Demeter- und Bio-Bauern verklagen Bundesregierung
Aus der Presseerklärung:
Heiner Lütke Schwienhorst vom Demeter-Gut Ogrosen verklagt gemeinsam mit Greenpeace und zwei weiteren Bio-Landwirt*innen die Bundesregierung. Inhalt der Klage: Die Bundesregierung verstößt gegen Grundrechte, wenn sie nicht weitere Maßnahmen ergreift, um das deutsche Klimaziel für das Jahr 2020 noch zu erreichen.
Denn das Klimaziel ist keine rein politische Zielsetzung, sondern justiziabel und bindend. Das ist die Basis der Klage, die Greenpeace gemeinsam mit den drei Familien mit Bio-Bauernhöfen beim Berliner Verwaltungsgericht einreicht.
Zur Klageschrift
Die Kläger-Familien führen in Brandenburg, auf der Insel Pellworm und im Alten Land bei Hamburg ökologische Landwirtschaftsbetriebe und sind direkt betroffen von den Folgen der Erderhitzung. Dazu zählen etwa Ernteausfälle durch Extremwetter wie Trockenheit und Starkregen oder Schädlingsbefall.
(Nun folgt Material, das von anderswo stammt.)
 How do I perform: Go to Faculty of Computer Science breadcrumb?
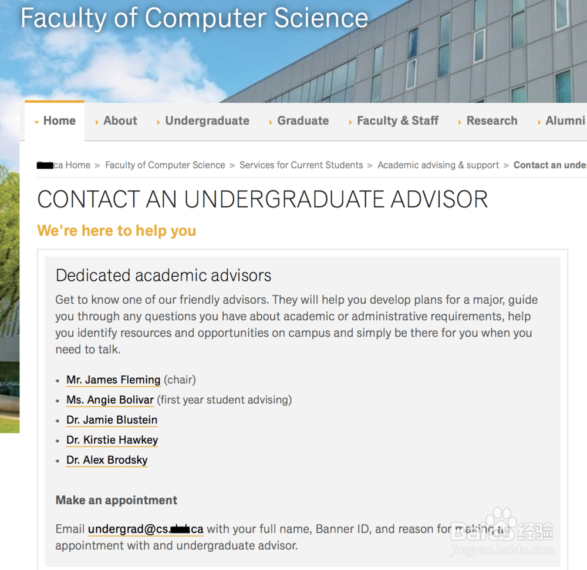[x=165, y=165]
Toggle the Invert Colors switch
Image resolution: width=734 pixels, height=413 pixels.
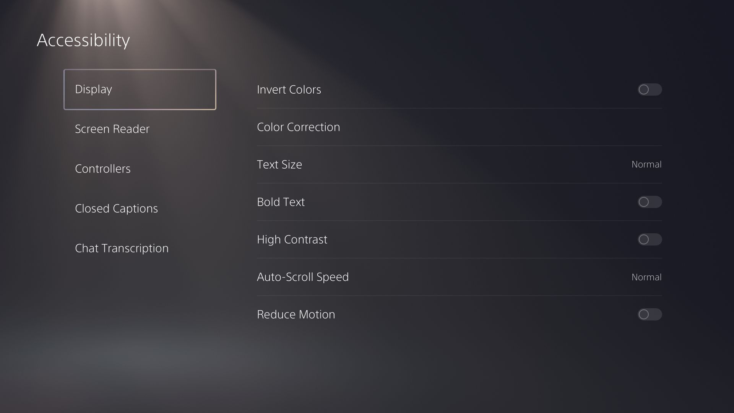(650, 89)
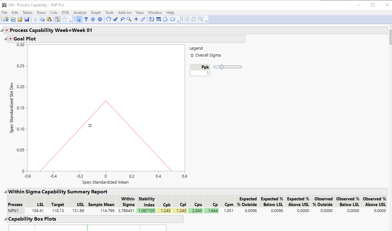Open the Process Capability red triangle menu
The image size is (392, 231).
7,30
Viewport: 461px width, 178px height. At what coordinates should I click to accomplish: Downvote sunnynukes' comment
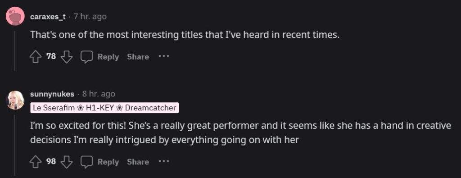(67, 162)
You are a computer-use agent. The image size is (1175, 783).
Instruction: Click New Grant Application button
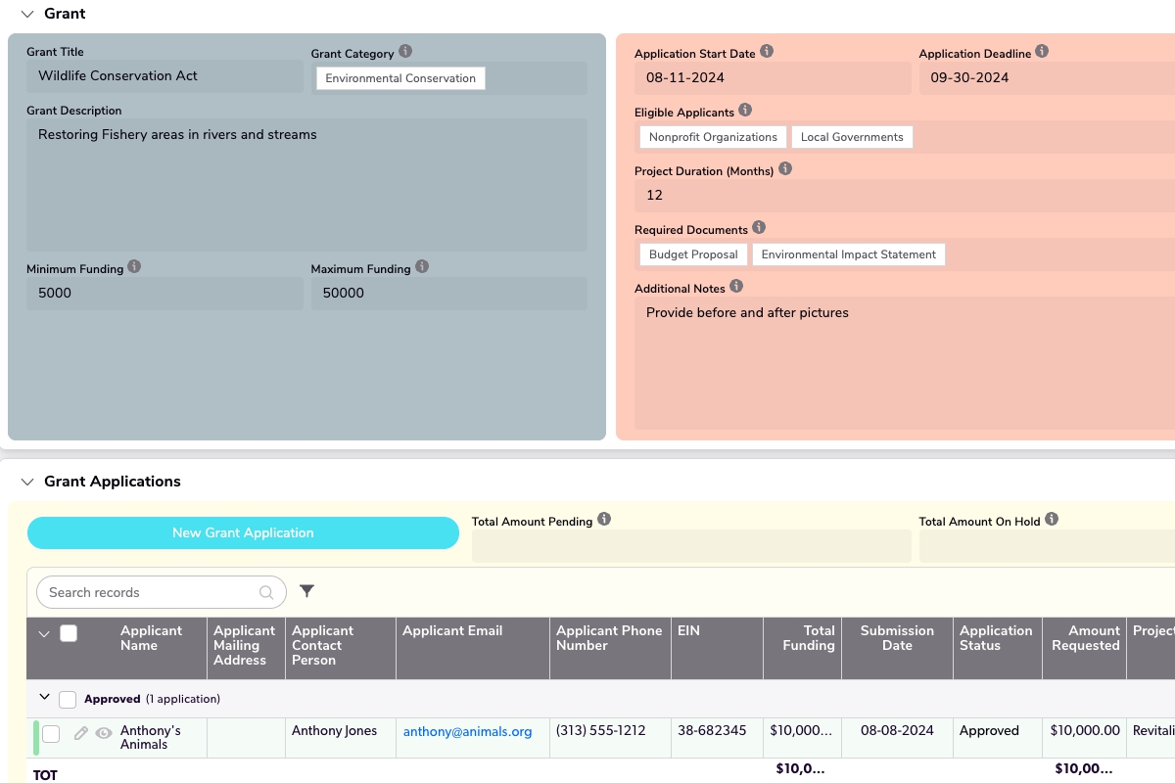243,532
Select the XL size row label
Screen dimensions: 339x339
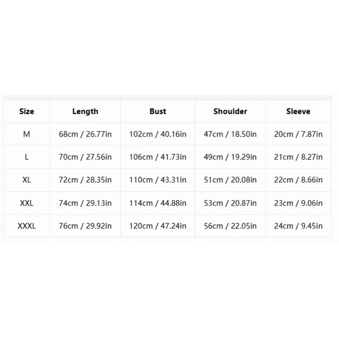[27, 180]
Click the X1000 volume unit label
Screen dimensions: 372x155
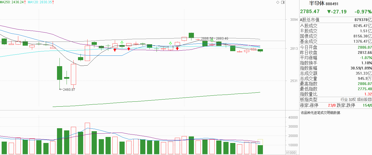(x=292, y=153)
Auch Demeter-Landwirt Heiner Lütke Schwienhorst hat die Folgen des Dürre-Sommers in Brandenburg zu spüren bekommen. Laut der Märkischen Allgemeinen erntete er auf dem biodynamischen Gut Orgosen diesem Jahr nur halb soviel Heu und Getreide wie sonst üblich.
„Der Klimawandel hat eine beängstigende Dimension. Da braucht es ungeheure finanzielle Anstrengungen, um sich vor den Folgen zu schützen. Noch so ein Sommer würde an die Substanz gehen.“Heiner Lütke Schwienhorst
Klimaziel für das Jahr 2020: 40 Prozent weniger Emissionen
Deutschland hat sich schon seit 2007 verpflichtet, bis zum Jahr 2020 40 Prozent weniger Treibhausgase gegenüber 1990 auszustoßen. Ohne zusätzliche Anstrengungen wird dieses Ziel deutlich verfehlt. „Die Bundesregierung muss deutlich mehr tun, um den CO2-Ausstoß entsprechend dem bindenden Ziel bis 2020 zu senken“, sagt Rechtsanwältin Dr. Roda Verheyen. „Weitere Handlungen jetzt zu unterlassen, bleibt nicht folgenlos, sondern resultiert in erheblich mehr Treibhausgasemissionen bis 2020. Dies zuzulassen, obwohl das 40-Prozent-Ziel verbindlich ist, verletzt die Grundrechte zum Schutz von Eigentum, Beruf sowie Leben und Gesundheit.“ Die Bundesregierung verstößt zudem gegen europäisches Umweltrecht, das u. a. durch das 2020er-Ziel und seine Umsetzungsprogramme eingehalten werden soll. Als Umweltverband klagt Greenpeace deshalb auf die Einhaltung von deutschem und europäischem Umweltrecht.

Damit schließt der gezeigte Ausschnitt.